◆ **PROBLEM TO SOLVE**
Output as a numbered list the lines starting with the one containing "Task: Choose the word 基本概念" and continuing through the one containing "1137x1608 pixels. tap(568, 157)", omitting blank lines. Leave the pictures out of the list.
:: LISTING ::
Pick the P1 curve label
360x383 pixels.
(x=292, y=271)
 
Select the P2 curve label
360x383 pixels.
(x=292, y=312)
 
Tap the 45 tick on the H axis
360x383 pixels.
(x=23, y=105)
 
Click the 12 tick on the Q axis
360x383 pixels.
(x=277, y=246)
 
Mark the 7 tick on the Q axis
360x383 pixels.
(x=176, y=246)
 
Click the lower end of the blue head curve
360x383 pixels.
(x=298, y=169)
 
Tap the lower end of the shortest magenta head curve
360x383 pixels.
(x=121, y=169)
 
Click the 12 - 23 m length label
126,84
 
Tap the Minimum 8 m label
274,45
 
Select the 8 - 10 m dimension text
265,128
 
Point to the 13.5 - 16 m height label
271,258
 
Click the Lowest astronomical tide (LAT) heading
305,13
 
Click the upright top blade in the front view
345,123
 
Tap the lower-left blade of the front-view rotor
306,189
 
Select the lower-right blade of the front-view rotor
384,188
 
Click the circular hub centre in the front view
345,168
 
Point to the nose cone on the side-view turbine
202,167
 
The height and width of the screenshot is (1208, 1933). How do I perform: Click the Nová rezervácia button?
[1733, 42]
:::
:: LISTING ::
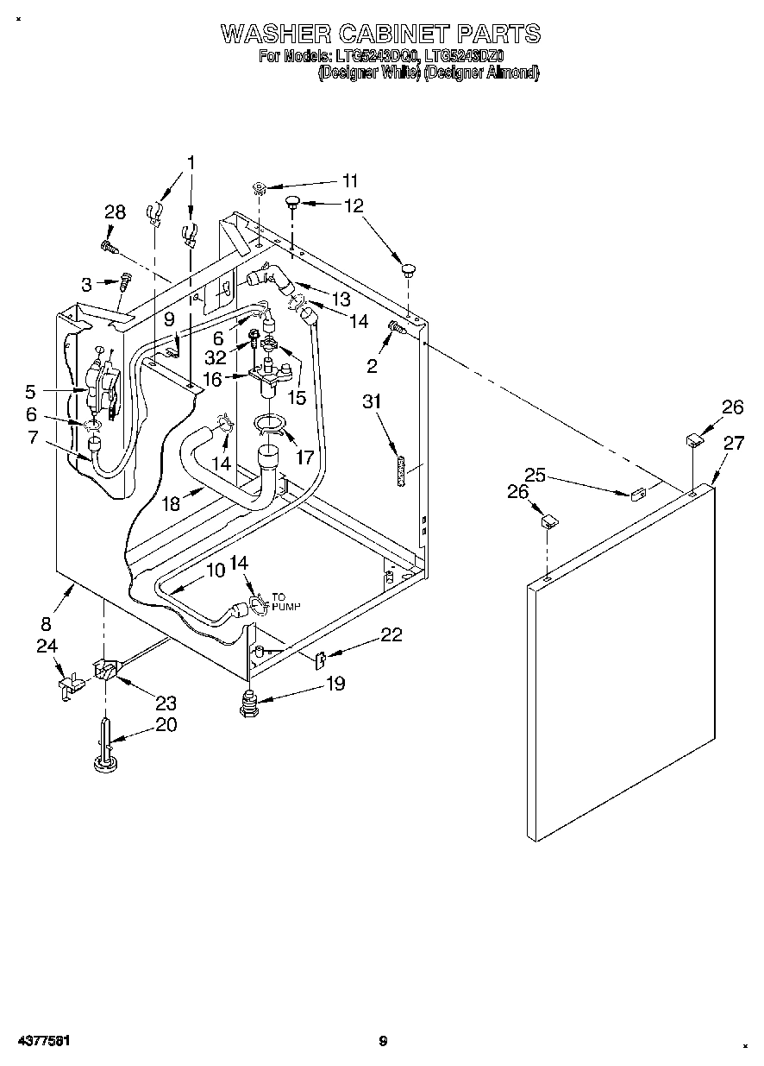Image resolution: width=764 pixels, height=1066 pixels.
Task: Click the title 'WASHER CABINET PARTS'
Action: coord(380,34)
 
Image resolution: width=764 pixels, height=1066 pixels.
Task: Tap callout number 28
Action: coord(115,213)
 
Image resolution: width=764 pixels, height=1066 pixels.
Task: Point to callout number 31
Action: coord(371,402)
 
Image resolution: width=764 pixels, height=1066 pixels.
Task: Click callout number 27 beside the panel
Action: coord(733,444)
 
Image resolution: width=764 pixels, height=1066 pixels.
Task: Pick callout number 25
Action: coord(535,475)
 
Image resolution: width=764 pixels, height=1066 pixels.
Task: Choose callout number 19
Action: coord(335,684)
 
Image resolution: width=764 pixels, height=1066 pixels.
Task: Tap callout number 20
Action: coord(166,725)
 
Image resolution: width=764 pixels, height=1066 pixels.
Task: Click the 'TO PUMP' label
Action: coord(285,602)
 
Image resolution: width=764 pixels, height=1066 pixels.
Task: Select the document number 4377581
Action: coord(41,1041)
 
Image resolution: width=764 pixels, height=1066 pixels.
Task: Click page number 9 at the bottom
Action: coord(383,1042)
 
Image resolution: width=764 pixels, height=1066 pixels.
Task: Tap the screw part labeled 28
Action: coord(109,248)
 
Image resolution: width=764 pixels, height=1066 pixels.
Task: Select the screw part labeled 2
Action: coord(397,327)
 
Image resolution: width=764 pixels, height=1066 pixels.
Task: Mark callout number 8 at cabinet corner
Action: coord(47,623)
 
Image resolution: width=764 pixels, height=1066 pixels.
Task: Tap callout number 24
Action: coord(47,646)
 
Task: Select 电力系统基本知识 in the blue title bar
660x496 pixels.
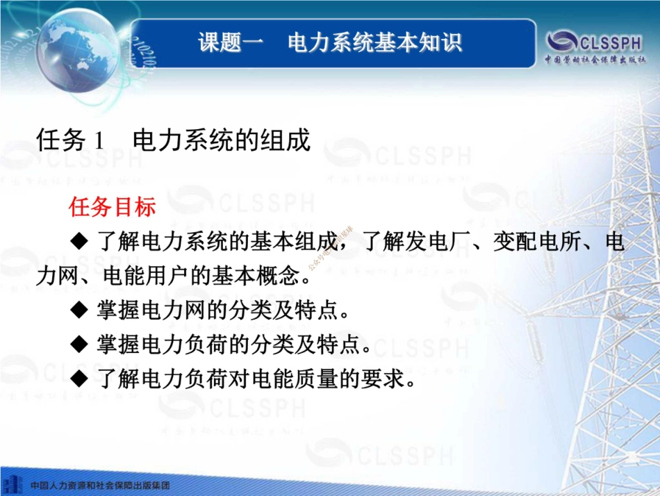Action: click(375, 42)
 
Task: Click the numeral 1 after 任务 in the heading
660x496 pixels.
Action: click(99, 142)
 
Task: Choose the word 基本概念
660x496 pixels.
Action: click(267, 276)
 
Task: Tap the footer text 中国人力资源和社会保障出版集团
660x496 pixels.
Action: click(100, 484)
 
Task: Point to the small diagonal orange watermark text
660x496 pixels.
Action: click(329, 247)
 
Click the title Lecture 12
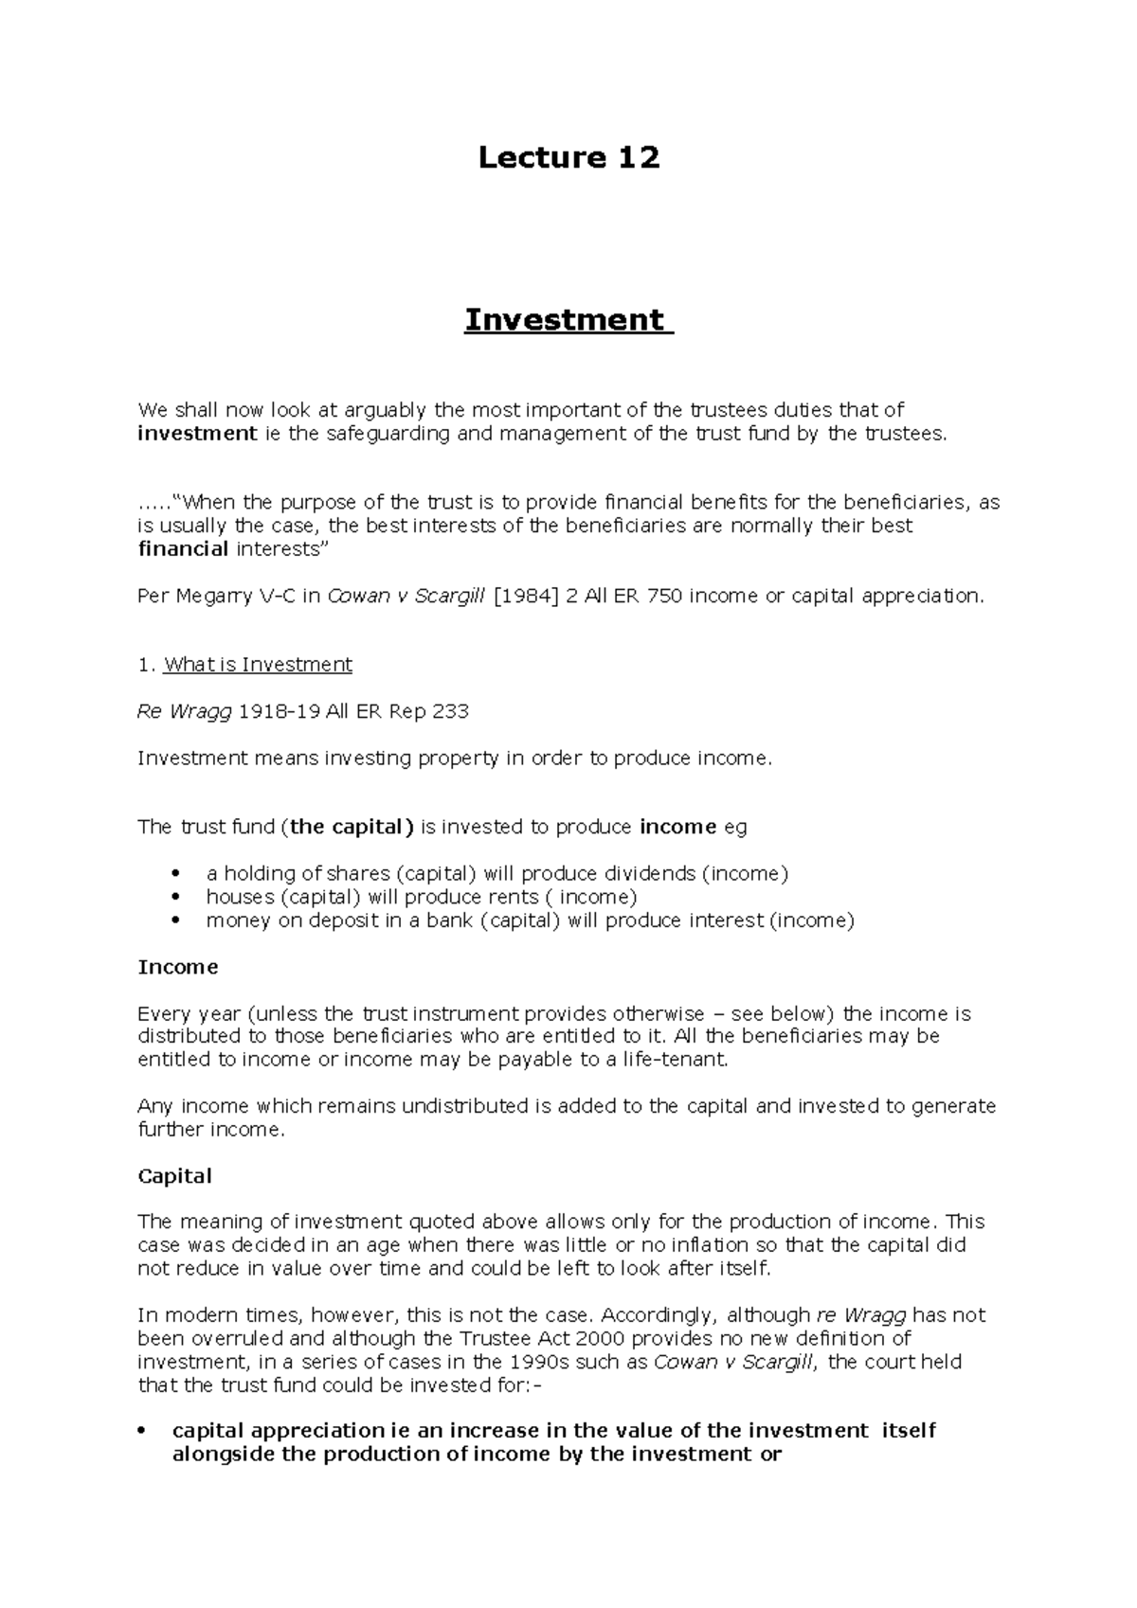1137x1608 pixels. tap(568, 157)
:::
◆ **CORRECT ANSWER**
1. Task: Choose the word 基本概念
2. 660x496 pixels.
3. Action: click(267, 276)
4. Task: Tap the footer text 中国人力资源和社会保障出版集团
5. 660x496 pixels.
6. Action: click(100, 484)
7. Task: Point to the small diagonal orange watermark text
8. 660x496 pixels.
9. Action: click(329, 247)
10. Click the title Lecture 12
11. 1137x1608 pixels. tap(568, 157)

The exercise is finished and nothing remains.